Dr. Edward Rogers was the head of the Department of Ethnology at the Royal Ontario Museum, a professor of anthropology at McMaster, and long-time researcher, friend, and associate of Canada's Native peoples.
Winner of the 1995 Ontario Historical Society Joseph Brant Award for the best book on native studies
Aboriginal Ontario: Historical Perspectives on the First Nations contains seventeen essays on aspects of the history of the First Nations living within the present-day boundaries of Ontario. This volume reviews the experience of both the Algonquian and Iroquoian peoples in Southern Ontario, as well as the Algonquians in Northern Ontario. The first section describes the climate and landforms of Ontario thousands of years ago. It includes a comprehensive account of the archaeologists’ contributions to our knowledge of the material culture of the First Nations before the arrival of the Europeans. The essays in the second and third sections look respectively at the Native peoples of Southern Ontario and Northern Ontario, from 1550 to 1945. The final section looks at more recent developments. The volume includes numerous illustrations and maps, as well as an extensive bibliography.

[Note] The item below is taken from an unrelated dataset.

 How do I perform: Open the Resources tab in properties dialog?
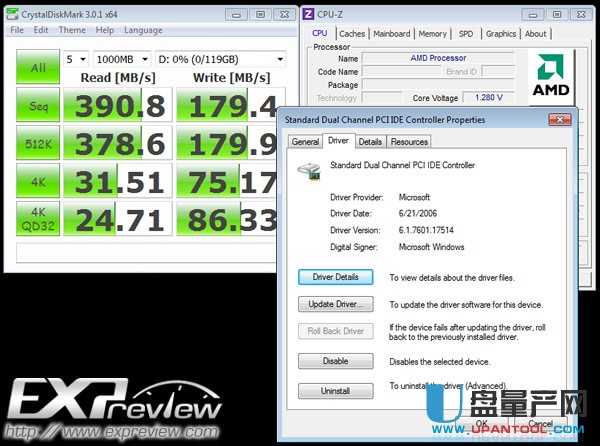pos(409,142)
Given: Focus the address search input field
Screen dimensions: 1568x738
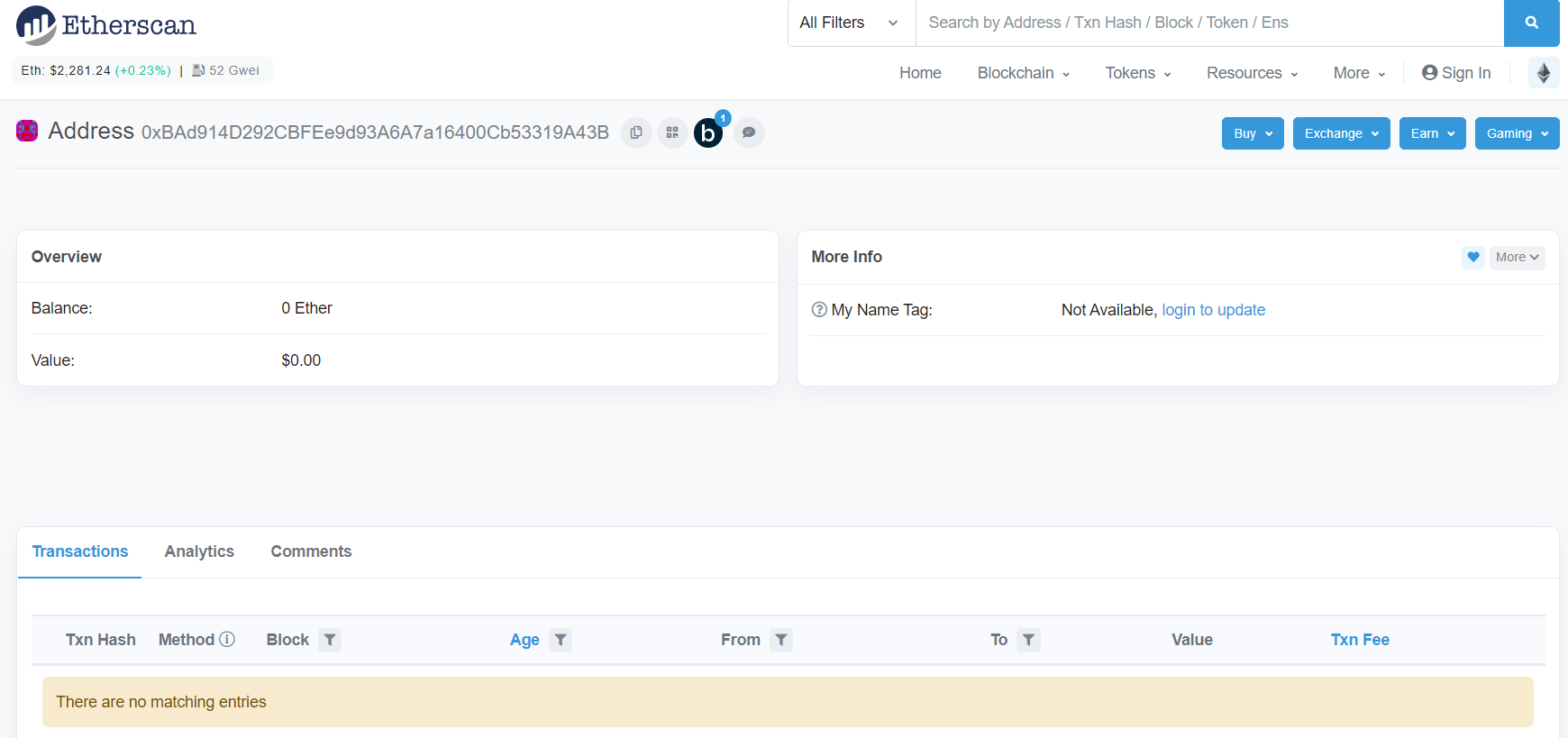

This book is noteworthy in that it has many aims and succeeds in filling them all. What sets this book apart from other more traditional history books is that it tries to represent the native viewpoint as much as possible by showing natives as active participants in politics, trading, and social affairs. This goes a long way towards counteracting the constant European perspective that has traditionally dominated Canadian history texts.
Donald B. Smith is a professor emeritus of History at the University of Calgary who focused his career on the history of Aboriginal Canada, Quebec, and the history of Calgary and Southern Alberta. He has written five biographies on individuals connected with Aboriginal Canada, including Mississauga Portraits, which won the Floyd S. Chalmers Award for the best book on Ontario history. He lives in Calgary.